Il est bientôt midi, et dans la soirée elle quittera la Grosse Pomme pour une tournée qui passera par la France (onze dates). L’occasion de redécouvrir ses classiques intemporels (Tom’s Diner, Caramel, Marlene on the Wall…) agrémentés des pépites de son dernier album, le bien nommé Flying with Angels sorti en mai dernier. La songwriteuse qui « observe le monde avec un œil cliniquement poétique » (dixit le New York Times) se montre au meilleur de sa forme vocale (caressante et incisive) et de son inspiration, tour à tour conteuse folk, rockeuse et prêtresse soul.
LA TRIBUNE DIMANCHE - Vous vous souvenez de votre premier concert en France ?
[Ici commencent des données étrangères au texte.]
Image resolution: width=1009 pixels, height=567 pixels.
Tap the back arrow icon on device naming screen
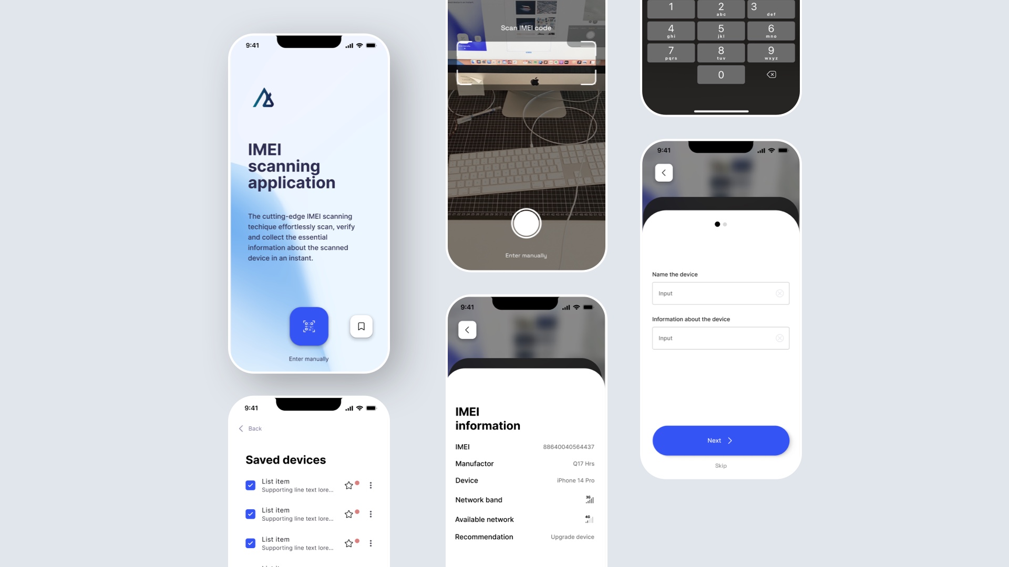pyautogui.click(x=663, y=172)
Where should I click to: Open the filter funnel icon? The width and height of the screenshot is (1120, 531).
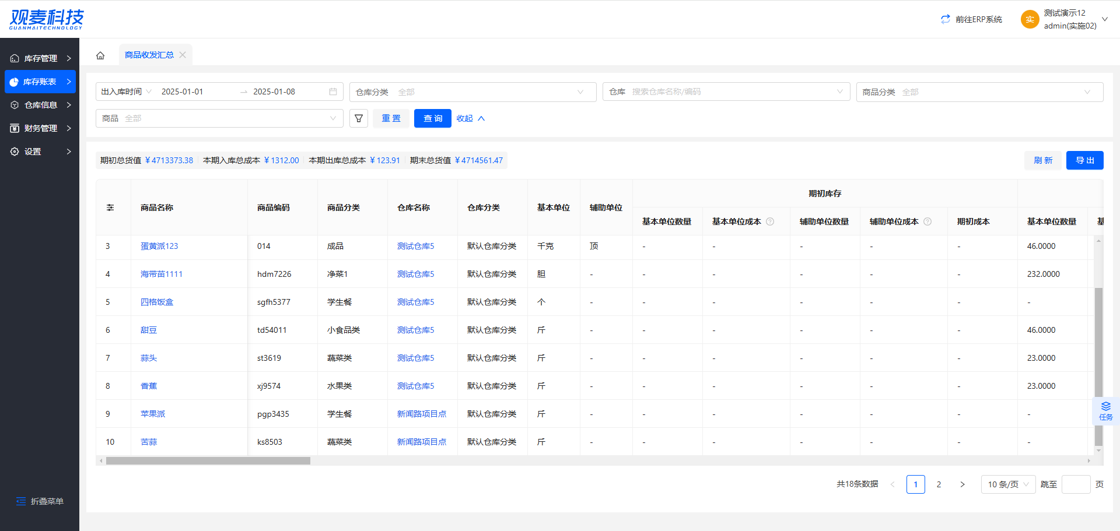pos(359,118)
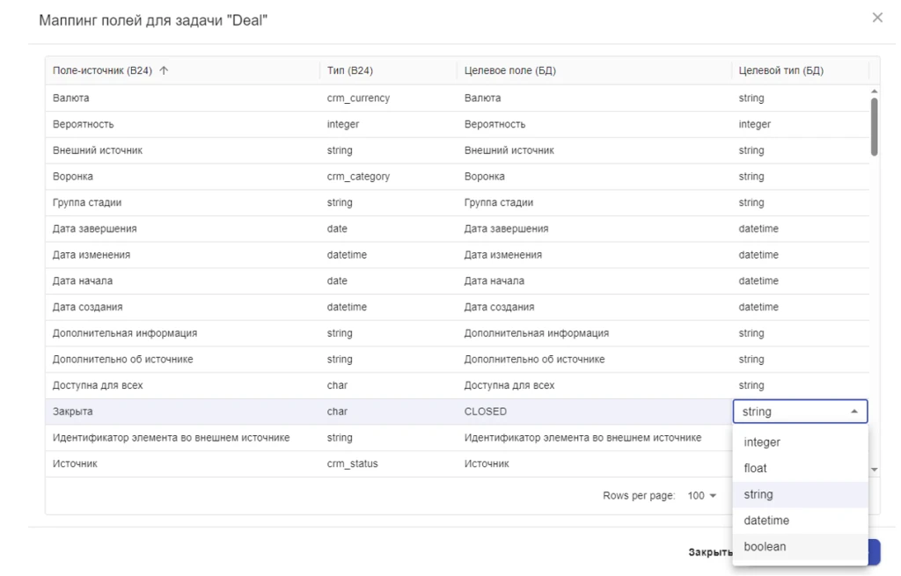Viewport: 901px width, 576px height.
Task: Open Rows per page dropdown
Action: (702, 496)
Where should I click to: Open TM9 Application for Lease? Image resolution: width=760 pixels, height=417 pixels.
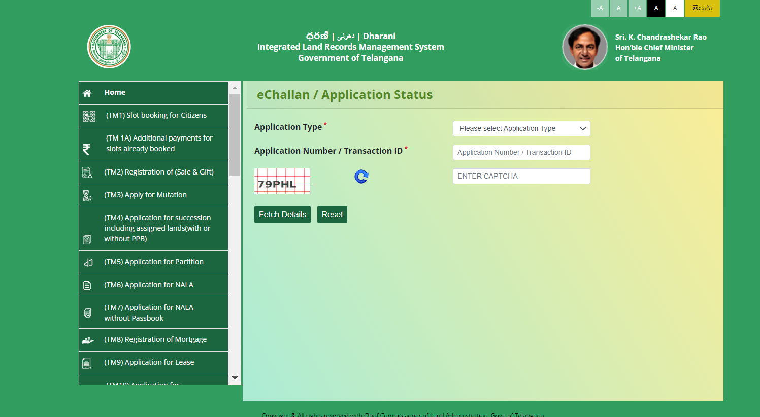pos(149,362)

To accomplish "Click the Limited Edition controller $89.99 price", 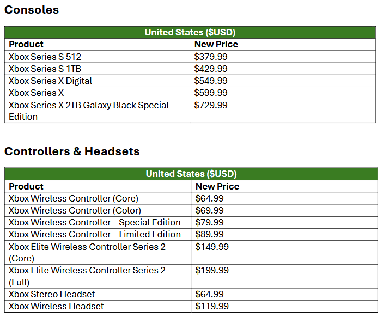I will point(210,234).
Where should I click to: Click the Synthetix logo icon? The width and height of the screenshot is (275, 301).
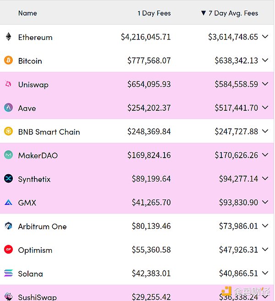click(8, 179)
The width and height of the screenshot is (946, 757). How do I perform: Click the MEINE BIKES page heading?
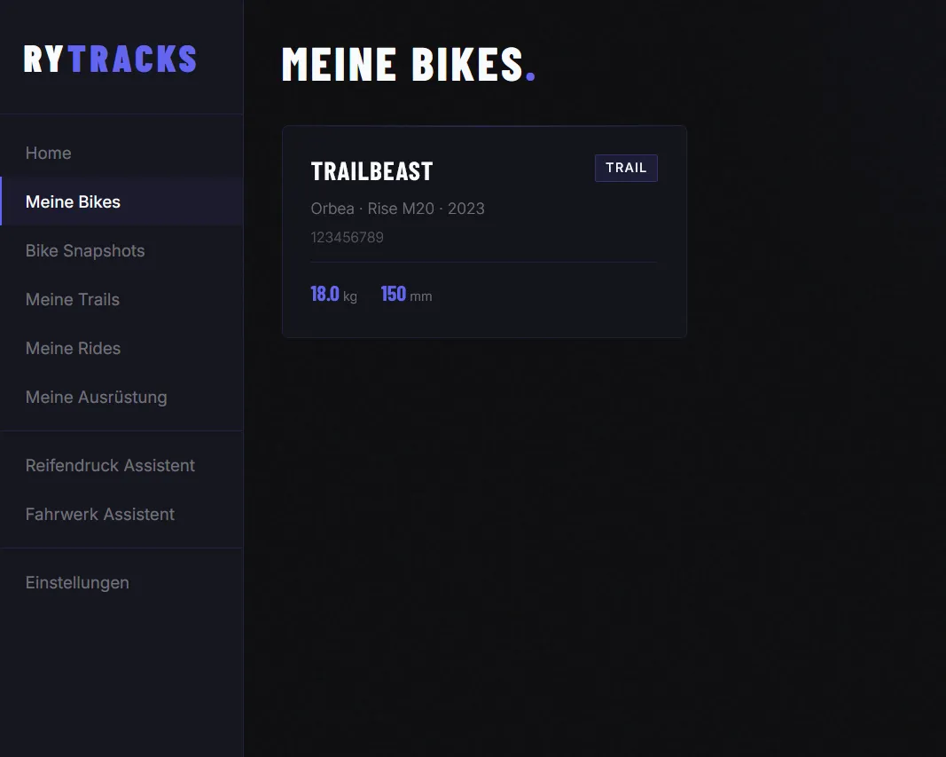pyautogui.click(x=397, y=64)
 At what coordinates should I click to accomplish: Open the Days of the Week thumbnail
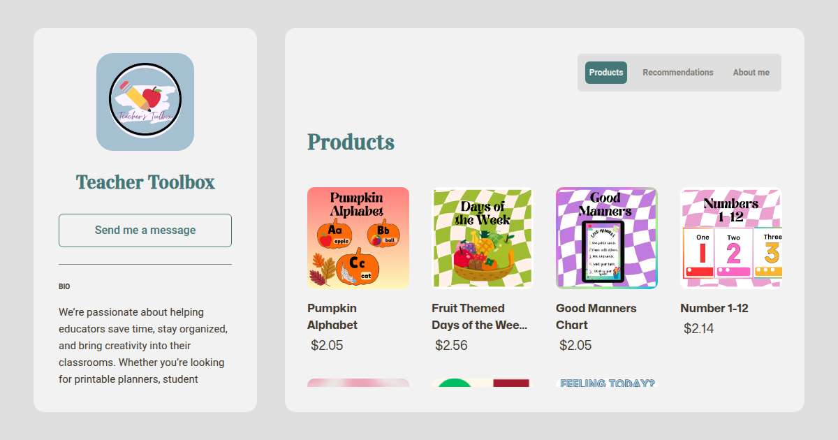pos(483,238)
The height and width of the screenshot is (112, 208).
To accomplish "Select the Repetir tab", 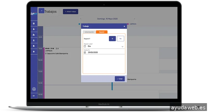I will [x=102, y=32].
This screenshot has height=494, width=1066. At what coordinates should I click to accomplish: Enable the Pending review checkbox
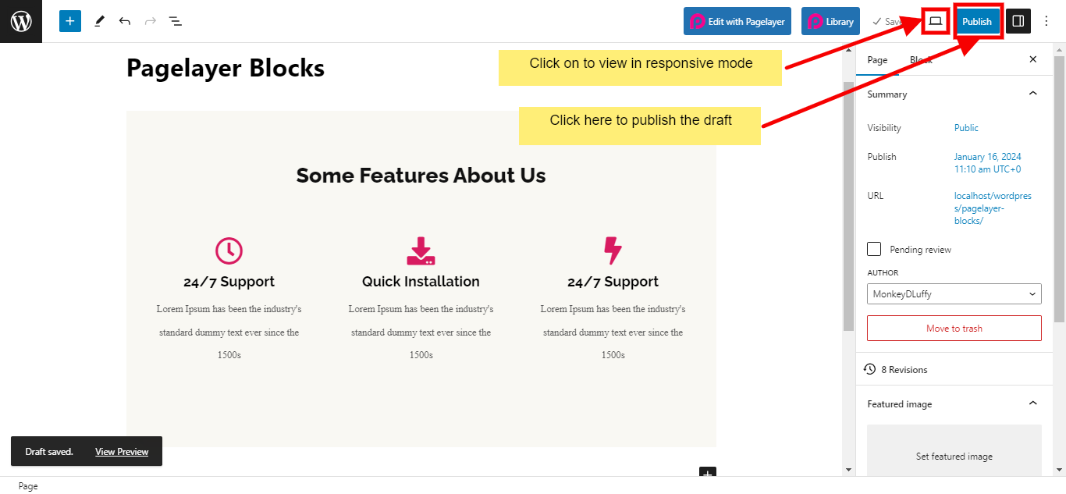[874, 249]
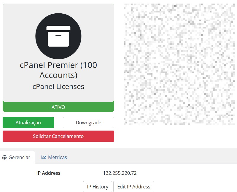Request cancellation via Solicitar Cancelamento

pyautogui.click(x=58, y=136)
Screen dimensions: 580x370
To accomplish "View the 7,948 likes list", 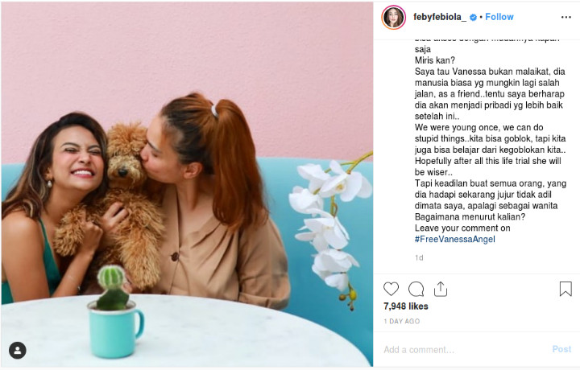I will click(x=406, y=306).
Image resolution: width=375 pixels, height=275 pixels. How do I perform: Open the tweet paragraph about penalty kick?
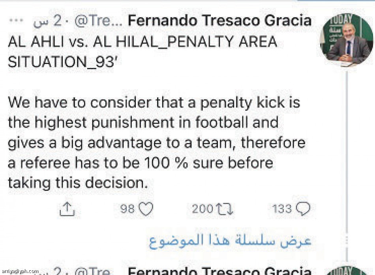pyautogui.click(x=156, y=143)
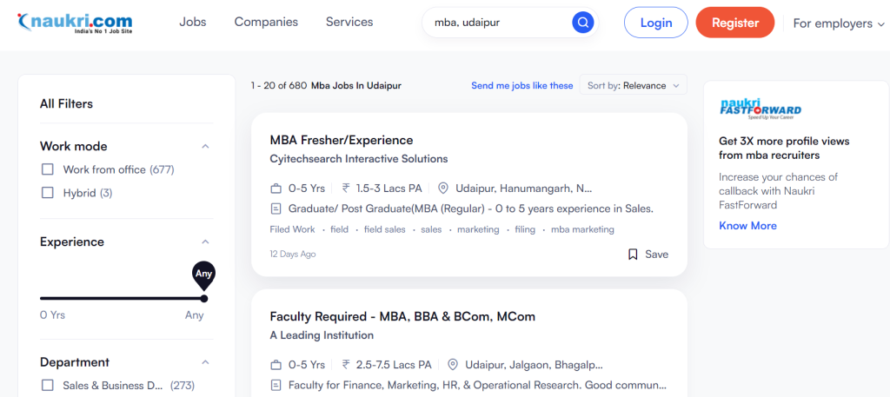The height and width of the screenshot is (397, 890).
Task: Open the Companies menu
Action: point(266,22)
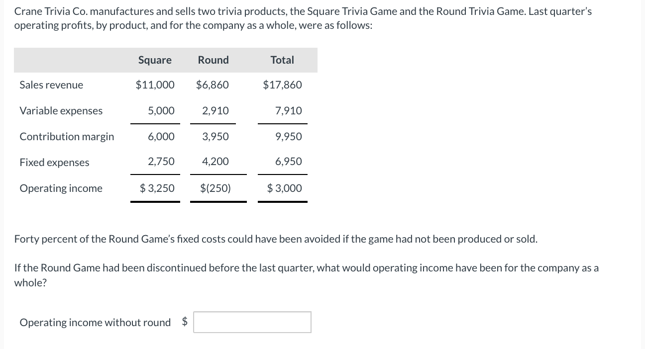Click the 4,200 Round fixed expenses value

[x=215, y=162]
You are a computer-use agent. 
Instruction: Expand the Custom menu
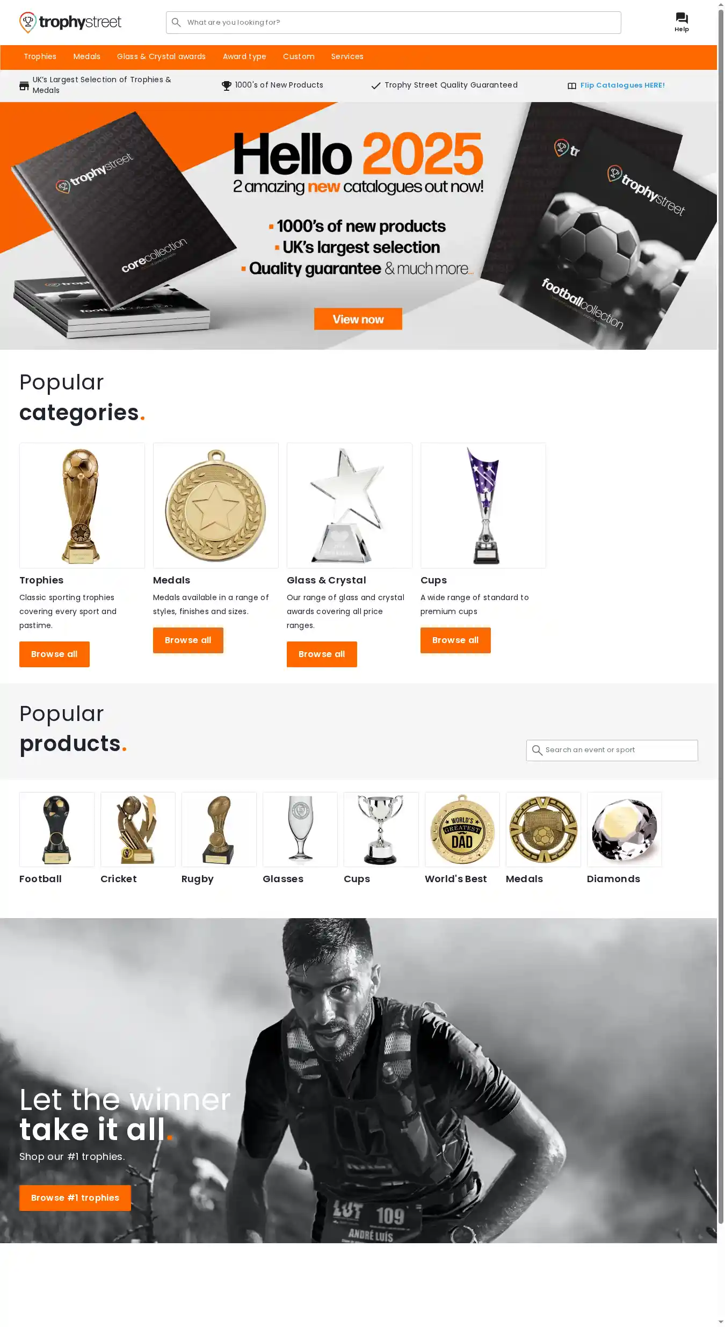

SUZANNE VEGA - C’était dans une toute petite salle, le Rex Club, à Paris, en 1985. J’avais 26 ans, je venais de sortir mon premier album. Une dispute avait éclaté quand un type m’avait qualifié de « vieille hippie » ! Un ami journaliste avait pris ma défense en disant que, non, je n’étais pas une vieille hippie mais « une songwriteuse moderne ». Et je pense toujours être une artiste moderne ! Dans mon dernier album, je parle de la liberté d’expression dans mon pays, de la guerre en Ukraine, du combat entre l’idéologie de l’amour et celle de la haine. Je le considère d’ailleurs comme mon disque le plus politique de ma carrière.